● Excerpted data:
<<<<

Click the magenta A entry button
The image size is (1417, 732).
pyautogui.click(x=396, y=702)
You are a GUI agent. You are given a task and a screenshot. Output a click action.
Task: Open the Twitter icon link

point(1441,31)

>>>>

● What the exercise asks: Output all of the material, please, exactly as it stands.

● Output of the task:
Click the magenta A entry button
The image size is (1417, 732).
pyautogui.click(x=396, y=702)
You are a GUI agent. You are given a task and a screenshot. Output a click action.
Task: Open the Twitter icon link

point(1441,31)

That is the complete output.